Lorenzo studia a Worthing, in Inghilterra: “Ogni livello ed istituzione scolastica ha piena autonomia nel gestire come svolgere le lezioni; le uniche indicazioni governative dovrebbero essere sul mantenimento delle mascherine e sulla ventilazione delle aule. Nella mia scuola abbiamo, sino ad ora, fatto metà delle lezioni in classe e metà online, di modo da dimezzare il numero di persone fisicamente presenti a scuola ed in aula che, per altro, è continuamente ventilata in quanto dobbiamo tenere aperte porte e finestre. Il distanziamento sociale è stato garantito dall’introduzione di un sistema unidirezionale nei corridoi e sulle scale, segnalato da cartelli e linee sul pavimento.
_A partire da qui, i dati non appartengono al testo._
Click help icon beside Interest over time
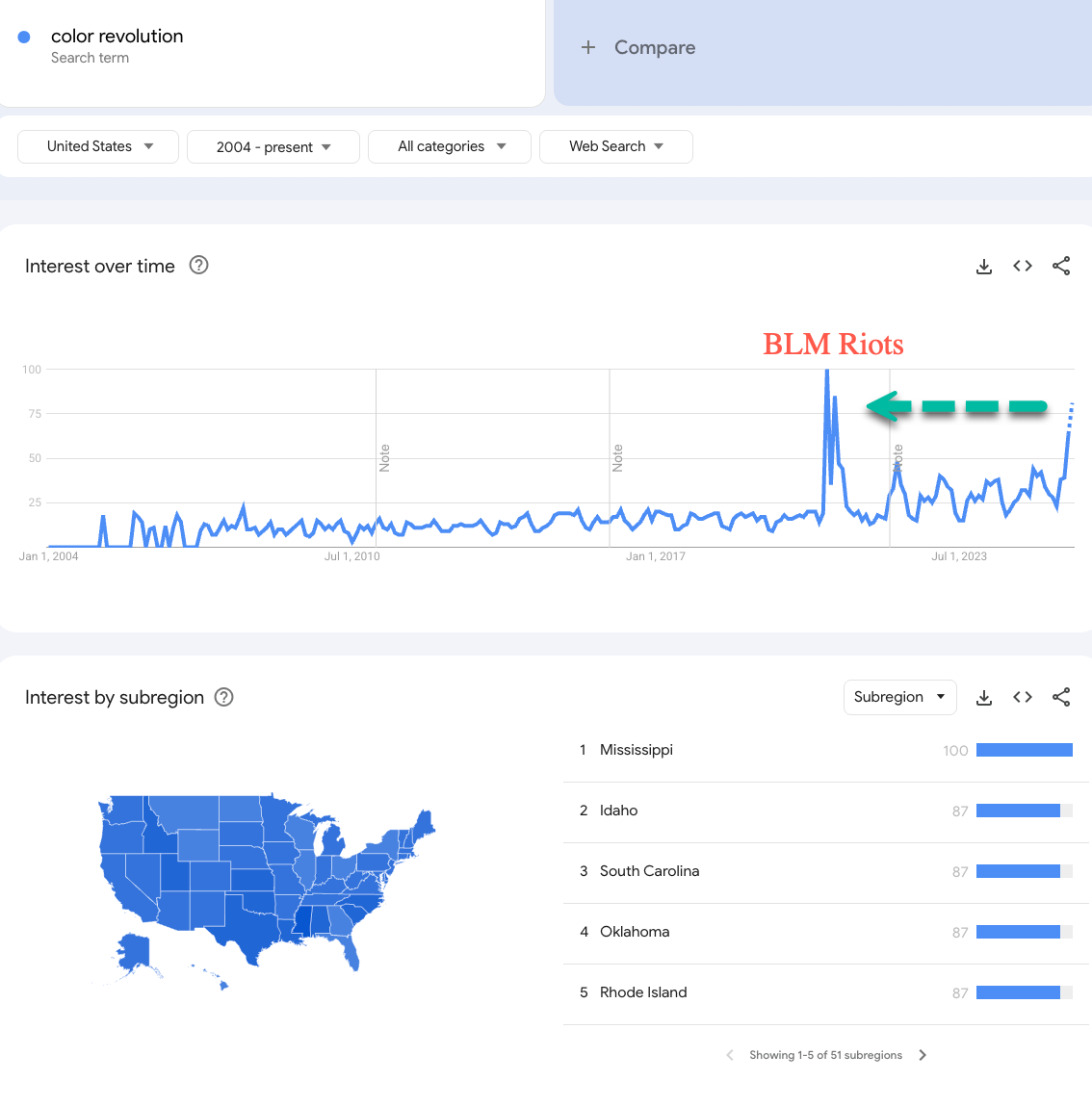 (x=198, y=266)
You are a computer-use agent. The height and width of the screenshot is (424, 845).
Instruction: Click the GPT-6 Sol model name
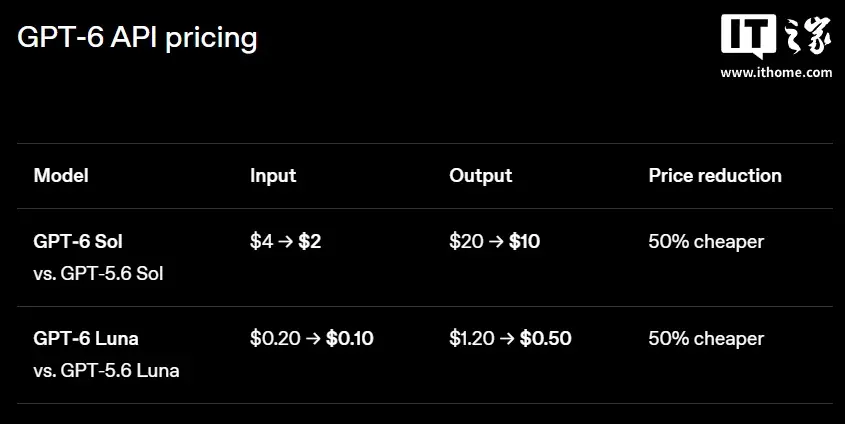78,241
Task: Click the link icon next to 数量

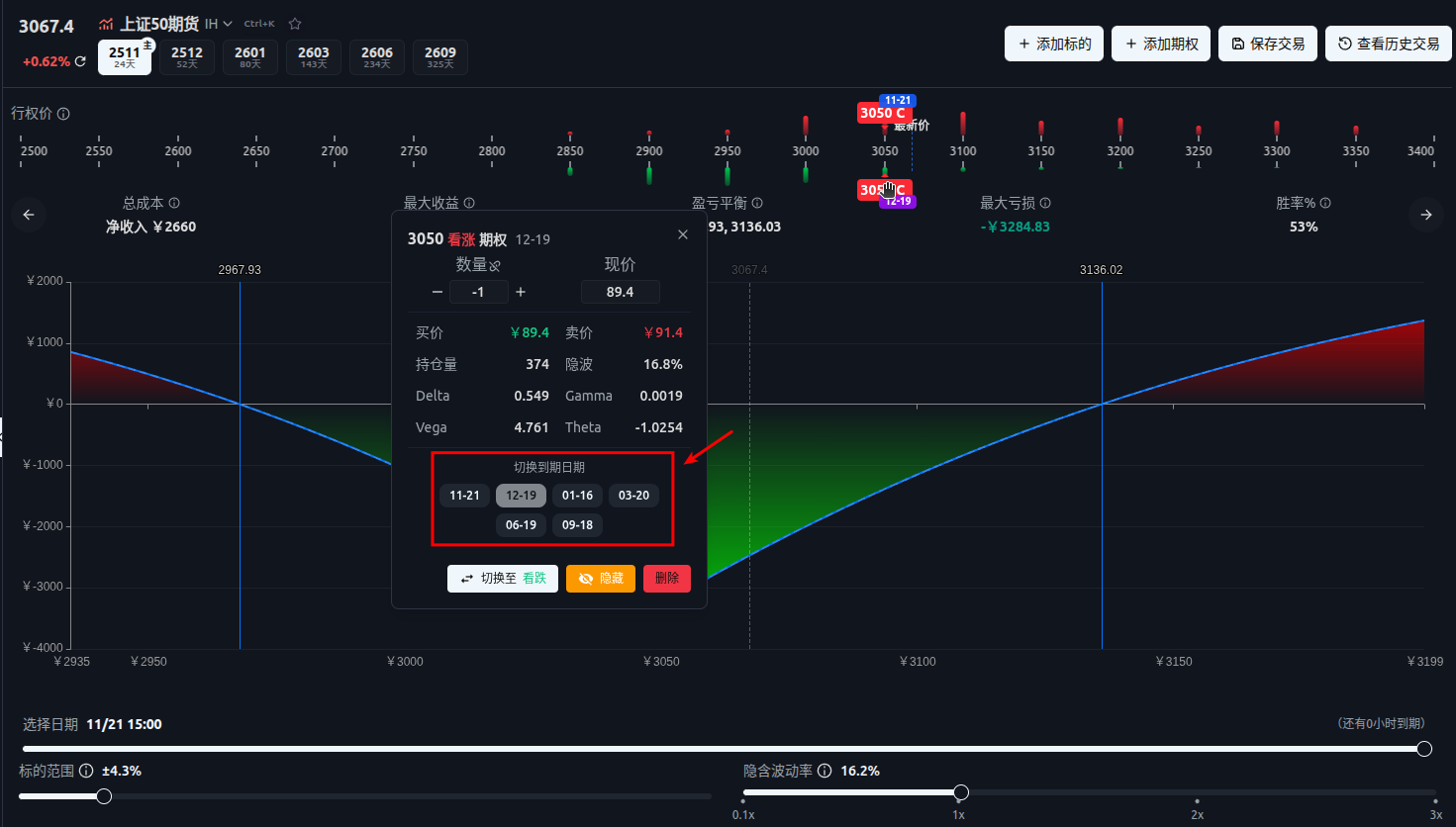Action: (x=495, y=265)
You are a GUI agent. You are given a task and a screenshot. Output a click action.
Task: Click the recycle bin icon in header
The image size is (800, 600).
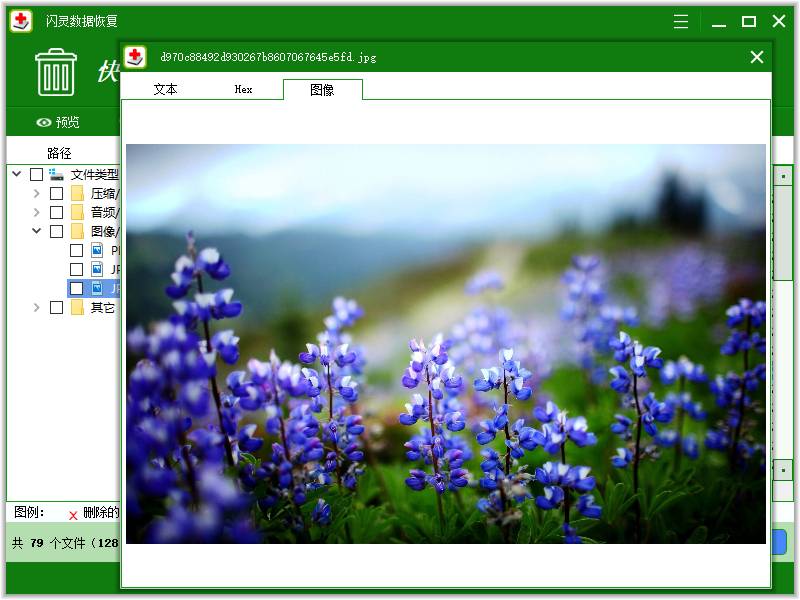(x=56, y=72)
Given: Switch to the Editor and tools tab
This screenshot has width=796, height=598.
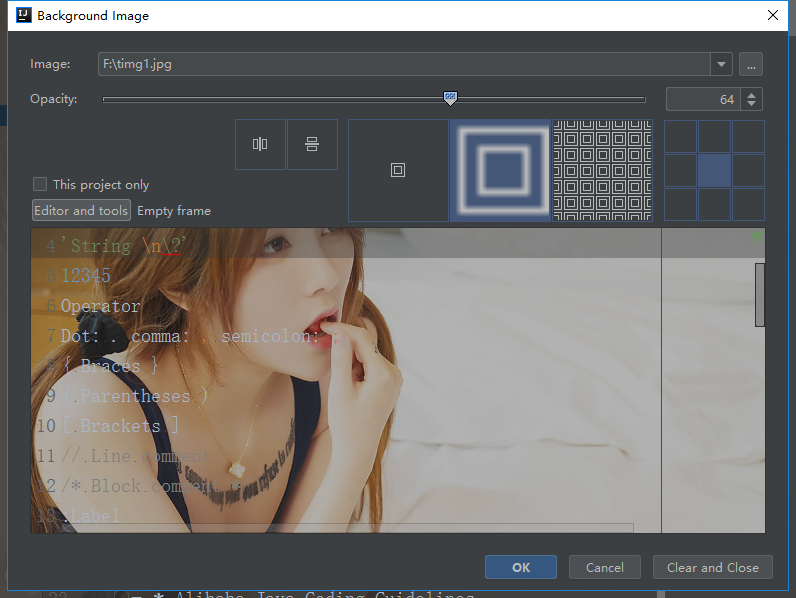Looking at the screenshot, I should [81, 211].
Ora come ora si sta cercando di riorganizzare le classi e le lezioni in modo da far passare la maggior parte degli studenti a scuola, ma sempre mantenendo tutte le misure precauzionali per evitare il contagio”.
Tommaso si trova a Redding, in California: “In questo anno molto strano, devo ammettere che la scuola americana si è organizzata molto bene, senza investire milioni per comprare banchi con rotelle, hanno ideato un metodo che prevede la creazione di un gruppo A e un gruppo B, il primo va a scuola il lunedì e il giovedì, mentre il secondo va a scuola il martedì e il venerdì. I giorni in cui non si è a scuola, si devono svolgere compiti assegnati dai professori utilizzando dei computer forniti dalla scuola stessa e, se si vuole, si può partecipare virtualmente alla lezione”.
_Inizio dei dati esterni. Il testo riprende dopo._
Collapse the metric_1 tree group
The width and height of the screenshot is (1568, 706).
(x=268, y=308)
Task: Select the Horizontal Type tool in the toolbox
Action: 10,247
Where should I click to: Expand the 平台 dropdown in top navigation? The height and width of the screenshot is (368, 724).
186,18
Per WEP la sicurezza dei partenti è sempre al primo posto. Ed è per questo che è attiva una copertura medica in caso di pandemia (Covid-19) e, da parte dello staff, c’è la massima assistenza in loco per i ragazzi e le ragazze. Inoltre, è garantito il supporto in caso di rimpatrio per cause di forza maggiore, la protezione in caso di insolvenza da parte del fondo di garanzia viaggio e il rimborso integrale in caso di annullamento per forza maggiore.
IL VALORE DELL’ESPERIENZA
Anita: “Ho deciso di fare questa esperienza perchè volevo mettermi alla prova in una situazione completamente differente dalla mia realtà quotidiana. Nonostante sia un po’ preoccupata per i miei genitori che sono in Italia e che stanno vivendo la brutta e pesante emergenza sanitaria, sono contenta di dire che l’emergenza sanitaria qui ha avuto, praticamente, impatto zero. Ho la possibilità di uscire con gli amici, di frequentare la scuola e di portare avanti attività extrascolastiche senza nessuna difficoltà, solo con qualche minima precauzione in più”.
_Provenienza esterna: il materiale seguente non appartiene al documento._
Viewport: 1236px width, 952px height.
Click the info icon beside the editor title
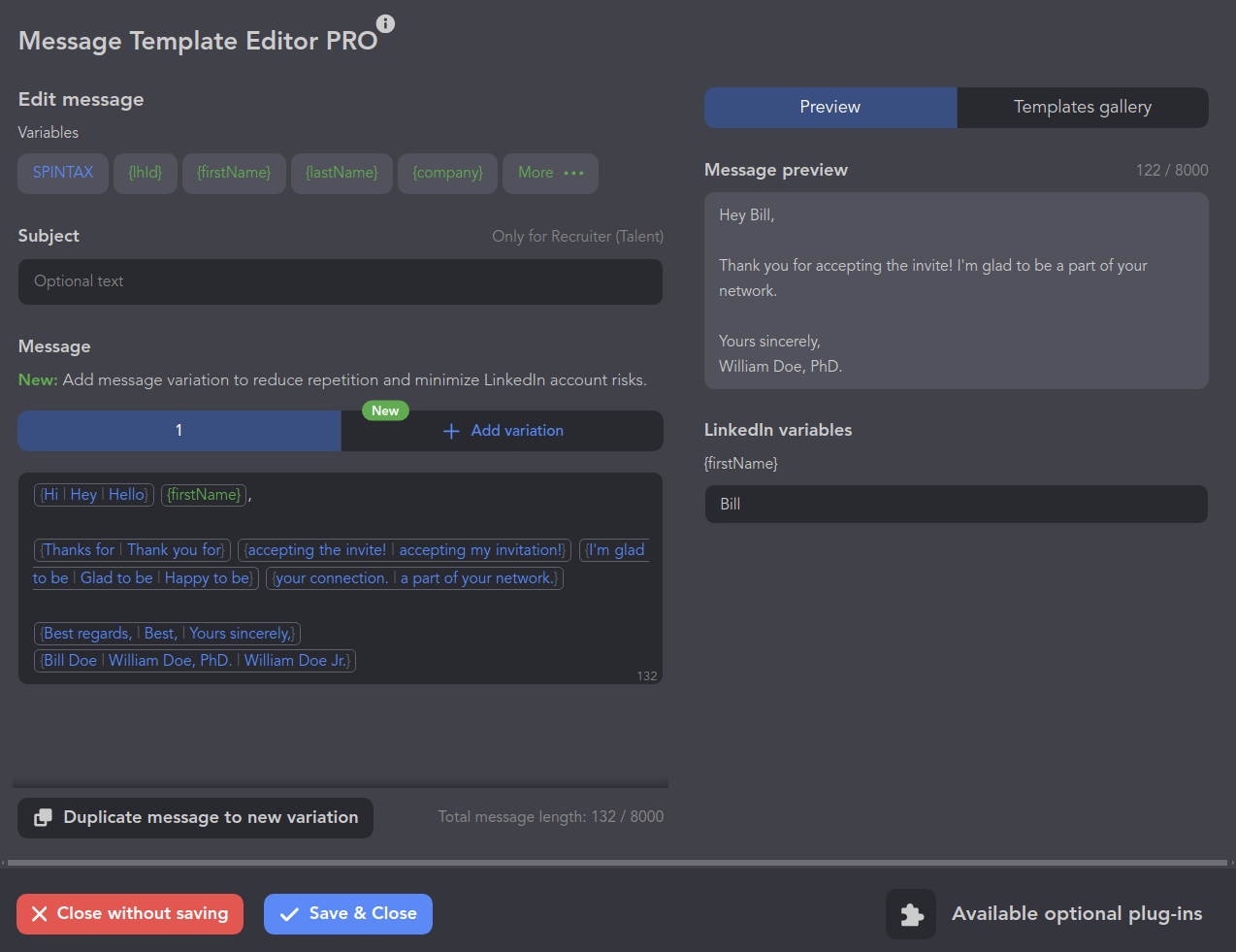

Lorenzo: “In generale devo dire che sentivo di aver bisogno di una svolta, di un ‘salto nel vuoto’, come ci piace definirlo, che potesse portare un po’ d’aria fresca e che potesse aiutarmi anche a fare chiarezza sul futuro. È un’esperienza di vita e, come tale, non può essere fermata da nulla. Nessuno ha messo in pausa la propria vita durante questa emergenza sanitaria. È impossibile, abbiamo solamente trovato modi diversi di continuare a viverla. Lo stesso è accaduto con questa avventura”.
Tommaso: “Quando ho scelto di fare questa esperienza avevo molteplici ragioni ad ispirarmi: avrei imparato l’inglese, sarei maturato ed ero sicuro che avrei vissuto un anno che mi avrebbe cambiato la vita. I miei genitori erano abbastanza spaventati da questa situazione, ma io ho spinto per partire comunque. Ero convintissimo che, nonostante il Covid 19, sarebbe stata l’esperienza più bella della mia vita, e avevo ragione”.